For generations, North America was widely regarded as the last major untapped market for global soccer. But over the past 30 years, the region’s love affair with the beautiful game has grown at a staggering pace – and the 2026 FIFA World Cup, co-hosted across the United States, Canada and Mexico, is poised to push that expansion to unprecedented heights.
Any visitor can see the shift firsthand: at Miami’s Nu Stadium, the sparkling new home of Inter Miami CF and global superstar Lionel Messi, stands are packed week in and week out, with crowds brimming over with unbridled enthusiasm. In Los Angeles, sports bars open their doors before dawn for English Premier League kickoffs, drawing packed houses of fans, most speaking with American accents.

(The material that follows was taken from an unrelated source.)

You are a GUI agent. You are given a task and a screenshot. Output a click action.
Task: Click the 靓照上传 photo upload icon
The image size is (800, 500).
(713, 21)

US soccer legend Mia Hamm, who helped lead the American women’s national team to back-to-back World Cup titles in the 1990s, says the transformation still astonishes her as she travels across the country. “You didn’t see that when I was growing up playing,” she told AFP. “It was just the small soccer community… (now) you can go along the street here in Los Angeles, anywhere across the country, people know the players.”
Hard data confirms Hamm’s on-the-ground observations. According to Daniel Monaghan, a senior analyst at research firm Ampere Analysis, when American sports fans are asked to name their favorite sport, soccer sits comfortably in third place – trailing only the region’s long-dominant American football and basketball. Since at least 2021, when Ampere launched its annual survey, soccer has pulled ahead of the once-untouchable baseball, and that gap widened dramatically last year: 15 percent of respondents named soccer their top sport, compared to just 8 percent for baseball.

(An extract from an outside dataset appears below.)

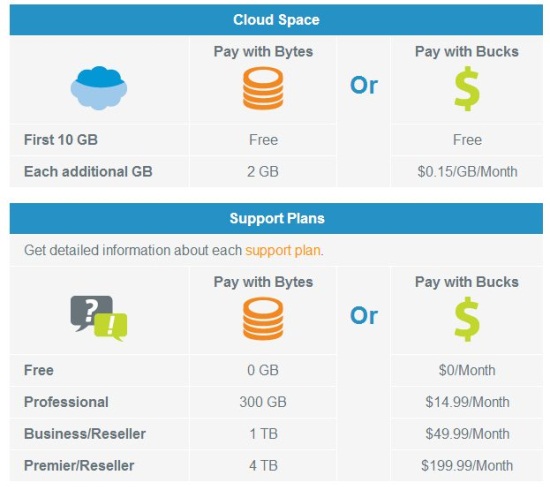The width and height of the screenshot is (550, 490).
Task: Click the Premier/Reseller plan label
Action: [x=79, y=466]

That explosive growth in fan enthusiasm has been matched by a parallel surge in the sport’s financial value across North America. FIFA projects it will generate a record-breaking $11 billion in total revenue from the 2026 World Cup, marking a new high for the global tournament. But the boom in soccer-related revenue was well underway long before the tournament was set to kick off.
Total spending on media rights for soccer content in the US – covering everything from Major League Soccer (MLS) matches and US national team games to top European and global leagues – has already surpassed that of baseball. Ampere’s data shows that North American soccer audiences skew disproportionately toward higher-income demographics, and they are far more willing to pay premium prices for sports content than fans of many other traditional sports.
Even domestic league growth has hit new milestones. Data analytics firm Opta reports that 400,000 fans attended MLS’s 2025 opening weekend matches, and the 2024 season drew a total of 12.1 million attendees – a figure that puts MLS second only to the English Premier League for total annual attendance among top-tier global soccer leagues. While transfer fees for MLS clubs still pale in comparison to those of Europe’s elite sides, they have risen sharply in recent years: last year alone, MLS clubs spent a combined $336 million on new player signings.
Across North America, roughly $11 billion has been invested in new soccer-specific stadiums and elite training facilities over the past decade, a figure that includes massive shared venues built for the 2026 World Cup that also host National Football League games, such as Atlanta’s Mercedes-Benz Stadium. New purpose-built soccer stadiums for top MLS clubs including New York City FC, Chicago Fire FC and the New England Revolution are set to open to fans in the near future.
The origins of North America’s soccer boom trace all the way back to 1994, when the United States last hosted the FIFA World Cup. At that time, top-tier competitive soccer was still in its infancy in the US, but the 1994 tournament still holds the record for the highest total attendance in World Cup history, drawing more than 3.5 million spectators over the course of the event. As part of the agreement to host the tournament, the US was required to launch a professional top-tier domestic league, laying the critical foundational groundwork for all the growth that followed.
Around the same time, the US women’s national team claimed gold at the 1996 Atlanta Olympics and won the 1999 FIFA Women’s World Cup on home soil – a watershed moment that sparked widespread interest in soccer across all genders and age groups.
“A lot of the parents that grew up playing now have kids, and you just see them sharing the love of the game with the next generation,” Hamm explained. “There’s such access to the game now that we didn’t have back then.”
Today, demand for World Cup content in the US is so strong that the cost of domestic broadcast rights has nearly doubled since the 2022 tournament in Qatar, jumping from around $450 million to $870 million, according to Ampere Analysis. “The US is actually the highest paying market for World Cup rights globally,” Monaghan noted.
As the 2026 tournament approaches, industry analysts and fans alike are watching closely to see just how much this global event will accelerate the already rapid rise of soccer in North America, cementing its place as one of the region’s most popular sports.